The problem of trench relief is a very difficult one, especially to troops who are going in the front line for the first time or even to experienced men when they have to occupy trenches which are new to them. Reliefs are always made at night and it is considered an unusual opportunity to inflict damage upon the enemy when it is possible to know that a relief is taking place.
During the relief the trenches hold twice as many men as there is accommodation for. The communication trenches are usually crowded with men passing up and down. If any unusual noise or activity is observed by the enemy, a bombardment may be started which would cause demoralization and heavy loss of life.
The relieving troops leave the camps or billets by daylight and proceed as near as possible to the front lines, and wait until it becomes dark enough to enable them to be free from observation during the relief. Each platoon, consisting of from 35 to 60 men, moves forward under command of the lieutenant, as an individual unit. Every platoon is met by a guide sent back from the platoon which it is to relieve. The guide then leads the platoon into the sector of the platoon which it is to relieve, and the different positions are exchanged as rapidly and as quietly as possible.
Each man of the relieving platoon carries his day's rations, water, ammunition and periscopes with him. Bombs, rifle grenades, flares, rockets, etc., are known as "trench stores." They are left in the trenches and handed over from one platoon to another, thus cutting down the amount of supplies which necessarily has to be carried in with each relief.
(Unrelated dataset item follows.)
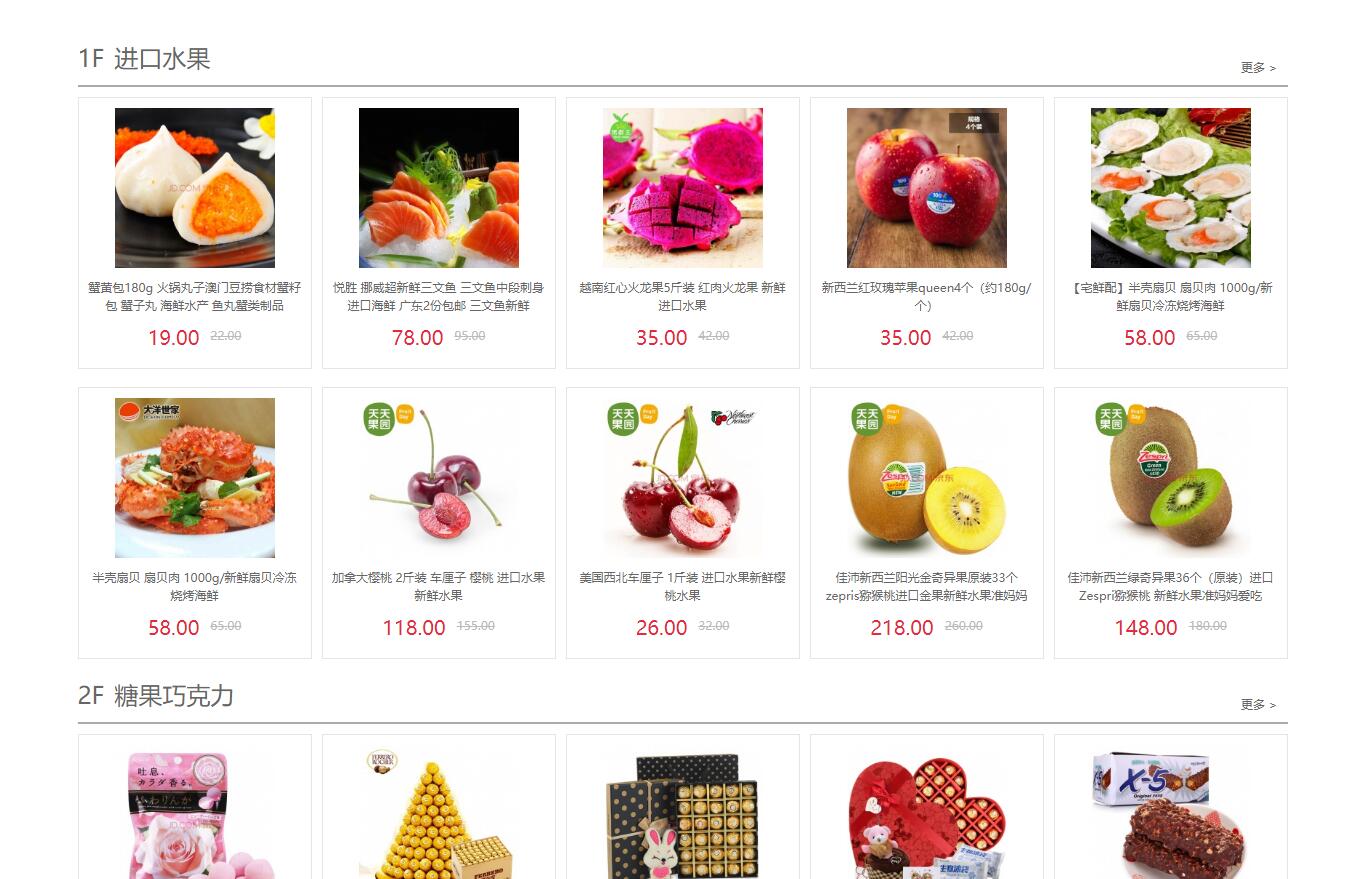Click the 218.00 price of gold kiwi
The height and width of the screenshot is (879, 1366).
tap(902, 628)
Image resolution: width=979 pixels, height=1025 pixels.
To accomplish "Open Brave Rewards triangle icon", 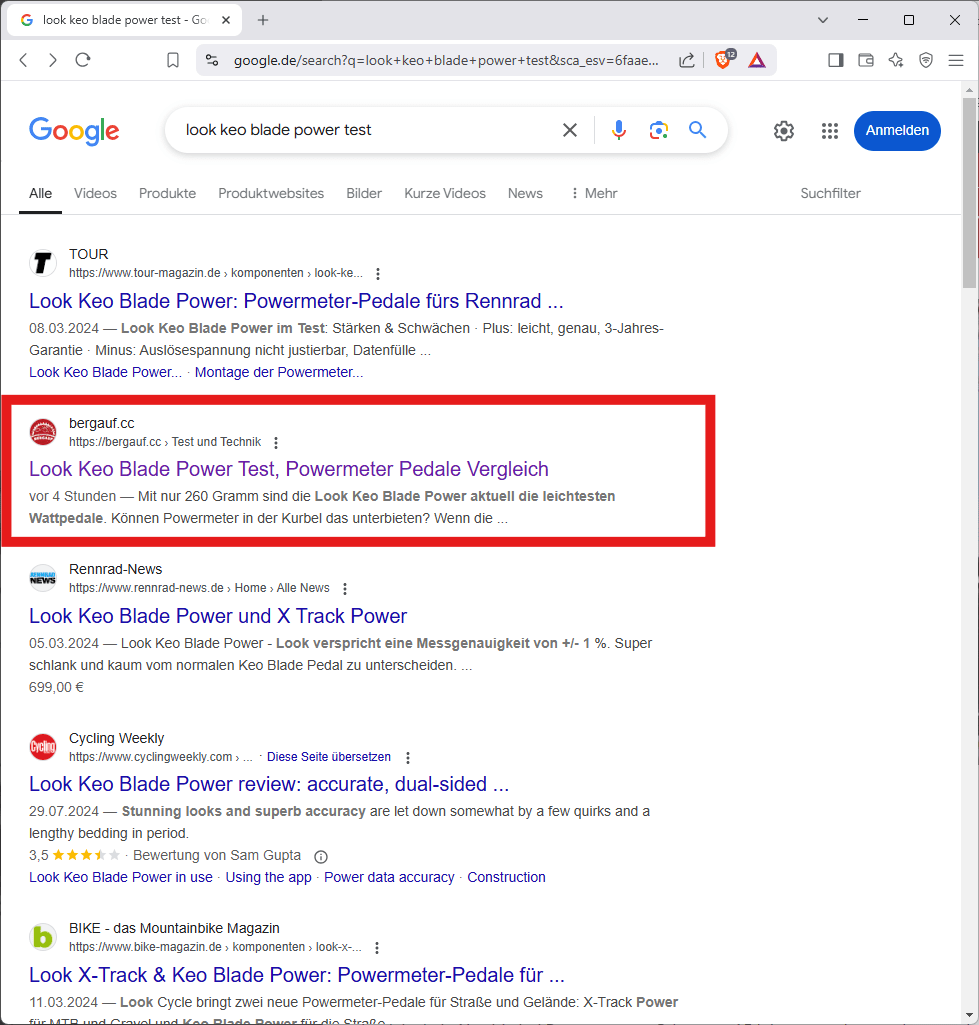I will pos(757,60).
As has been stated before, every precaution is taken so that the enemy may not be aware that the units in the trenches have been relieved. The same amount of firing and the same quantity of flares are sent up by the relieving troops after they have taken up their position as has been done by the men who have held the trenched preceding them, and in most cases, even though the enemy trenches are only 35 or 40 yards away, reliefs are accomplished without difficulty. After being relieved the troops who have held the trenches get clear as rapidly as possible, their one idea being to get back to more comfortable surroundings. In some cases troops after being relieved in the front line are sent back into support and reserve positions and then forward into the front line again before being finally relieved.
The return from the trenches to billets is a very tiresome journey, as the men are tired, sometimes wet, and the march is fatiguing after the time spent in the trenches, during which there is little movement. On arrival in camp, breakfast, including plenty of hot tea, is served, and the day is spent in rest and cleaning up. The next day, if possible, men are given hot baths at the army bath houses and fresh clothing and as soon as this is done training again starts and is continued without pause until they are again called upon for duty.